The usefulness of early Mendeley readers as citation impact indicators can be seen by the correlations with 2017 citations correlating more highly with 2016 readers (Table 3) than with 2016 citations (Table 3). Thus, early readers are better indicators of later citation impact than are early citations, even though early citations do positively correlate with later citations (confirming: Adams 2005). This is due to the much greater number of uncited articles than unread articles in the 2016 data.

The highest correlations reported are between citations and readers from 2017 (Table 3). This is probably due to the higher average values for Mendeley readers in 2017 compared to 2016 (Table 1), making the data more powerful (Thelwall 2016).

Discussion

This study is limited by the sample being only ten fields out of 335 available in Scopus. The results may not apply to some fields, especially those with low Mendeley reader counts or low Scopus citation counts. It is also limited by the use of only one time interval (18 months) and one starting point. Although it seems likely that correlations would tend to be stronger for longer gaps to the citation count data because the counts would have a higher average, this has not been proven. The extent to which the magnitude of the correlations has been affected by any different nature of early Mendeley readers is unknown. For example, it is plausible that a higher proportion of early Mendeley readers are article authors than of later readers. It is not possible to separate the effect of the size of count averages and unusual properties of early readers from the correlation coefficient values.

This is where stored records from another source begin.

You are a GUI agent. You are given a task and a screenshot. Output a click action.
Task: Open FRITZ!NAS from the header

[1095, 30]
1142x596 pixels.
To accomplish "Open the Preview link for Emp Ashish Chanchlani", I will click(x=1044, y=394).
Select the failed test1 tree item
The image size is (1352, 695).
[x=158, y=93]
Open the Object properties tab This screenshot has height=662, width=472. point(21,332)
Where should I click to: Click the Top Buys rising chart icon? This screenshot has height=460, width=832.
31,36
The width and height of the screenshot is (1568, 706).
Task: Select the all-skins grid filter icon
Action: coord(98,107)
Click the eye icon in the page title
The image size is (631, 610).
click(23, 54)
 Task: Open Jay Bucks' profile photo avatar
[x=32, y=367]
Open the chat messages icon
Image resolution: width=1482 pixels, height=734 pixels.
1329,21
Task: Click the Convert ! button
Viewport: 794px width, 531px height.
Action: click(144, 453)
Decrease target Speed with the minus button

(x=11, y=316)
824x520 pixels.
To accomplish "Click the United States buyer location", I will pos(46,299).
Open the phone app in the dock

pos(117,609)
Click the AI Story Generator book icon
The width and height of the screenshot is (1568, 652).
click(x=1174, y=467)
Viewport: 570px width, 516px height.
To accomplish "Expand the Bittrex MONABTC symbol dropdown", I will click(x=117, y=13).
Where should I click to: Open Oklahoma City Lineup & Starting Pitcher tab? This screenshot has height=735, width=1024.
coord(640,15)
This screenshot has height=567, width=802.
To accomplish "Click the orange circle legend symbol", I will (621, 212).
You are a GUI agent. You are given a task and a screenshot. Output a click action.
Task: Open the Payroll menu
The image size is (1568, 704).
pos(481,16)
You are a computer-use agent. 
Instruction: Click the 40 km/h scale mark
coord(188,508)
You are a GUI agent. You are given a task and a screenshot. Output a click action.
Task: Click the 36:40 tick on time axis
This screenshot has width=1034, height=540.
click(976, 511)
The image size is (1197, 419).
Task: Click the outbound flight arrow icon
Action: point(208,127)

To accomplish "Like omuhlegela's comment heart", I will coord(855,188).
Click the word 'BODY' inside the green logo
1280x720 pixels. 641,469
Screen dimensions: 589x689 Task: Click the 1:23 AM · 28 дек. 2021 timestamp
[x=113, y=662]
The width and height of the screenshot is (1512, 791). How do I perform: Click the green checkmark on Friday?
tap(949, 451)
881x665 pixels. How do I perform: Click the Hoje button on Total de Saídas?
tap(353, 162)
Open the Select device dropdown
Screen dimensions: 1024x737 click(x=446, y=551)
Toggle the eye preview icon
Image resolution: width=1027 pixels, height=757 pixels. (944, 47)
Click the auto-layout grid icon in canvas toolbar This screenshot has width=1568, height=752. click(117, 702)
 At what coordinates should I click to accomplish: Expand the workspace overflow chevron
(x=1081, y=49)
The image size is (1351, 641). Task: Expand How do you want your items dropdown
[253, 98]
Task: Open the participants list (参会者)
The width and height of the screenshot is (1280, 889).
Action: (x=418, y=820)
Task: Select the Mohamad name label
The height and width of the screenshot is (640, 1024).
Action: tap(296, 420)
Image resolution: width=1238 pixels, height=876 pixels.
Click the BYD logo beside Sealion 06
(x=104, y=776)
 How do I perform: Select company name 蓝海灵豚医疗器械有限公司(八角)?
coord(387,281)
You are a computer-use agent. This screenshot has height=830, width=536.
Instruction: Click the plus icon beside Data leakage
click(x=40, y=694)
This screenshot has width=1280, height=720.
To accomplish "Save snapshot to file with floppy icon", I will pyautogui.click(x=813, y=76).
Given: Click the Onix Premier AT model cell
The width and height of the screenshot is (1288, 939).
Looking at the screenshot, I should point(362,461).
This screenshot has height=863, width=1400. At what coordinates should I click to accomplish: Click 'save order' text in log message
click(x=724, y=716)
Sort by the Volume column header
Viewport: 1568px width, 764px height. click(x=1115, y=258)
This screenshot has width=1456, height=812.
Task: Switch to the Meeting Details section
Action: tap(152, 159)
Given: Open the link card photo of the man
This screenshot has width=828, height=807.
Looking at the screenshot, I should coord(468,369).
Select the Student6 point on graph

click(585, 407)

The results complement prior research showing positive correlations between citation counts and Mendeley reader counts in the long term for all fields (Thelwall 2017c) and research showing that these correlations tend to be higher for longer time periods (Maflahi and Thelwall 2018; Thelwall and Sud 2016; Thelwall 2017a) by revealing, for the first time, that early Mendeley reader counts correlate with later citations. Although this seemed likely from previous studies, it was possible that early Mendeley readers were somewhat unusual and would therefore not correlate with later citations. For example, download counts have been shown to have a different temporal character to citation counts for one journal (Moed 2005), suggesting that early usage evidence may have a different quality to later usage evidence. Although this might still be the case to some extent, the evidence from the current paper suggests that this is not an important consideration. It is therefore safe to use early Mendeley reader counts as later citation impact evidence.

Conclusions

The results give clear evidence that early Mendeley readers are useful indictors of later citation impact in most, and perhaps all, fields and are better than early citations in this regard. Added to prior evidence that reader counts and citation counts have moderate or strong correlations in almost all fields in the longer term (Thelwall 2017c), this establishes Mendeley reader counts as a useful early impact indicator that should be considered for evaluations involving recently published articles.

Citation counts are not universally useful as indicators of the quality of academic research, as judged by experts (HEFCE 2015) and so Mendeley reader counts inherit the limitations of citation counts in this regard.

The main drawback of Mendeley reader counts is that they can be spamed and so are not recommended for important evaluations when the participants are aware in advance (Wouters and Costas 2012). Other limitations include the national and age biases discussed above. In addition, in some fields Mendeley reader counts may reflect a degree of educational or professional impact in addition to scholarly impact (Thelwall 2017b, c).

In summary, Mendeley reader counts are recommended as early impact indicators for situations where citation counts are valued as impact indicators in the fields analysed, there are no stakeholders that may manipulate Mendeley reader counts or the stakeholders are not aware of the indicators in advance, and the task involves recently-published research (e.g., up to 2 years old).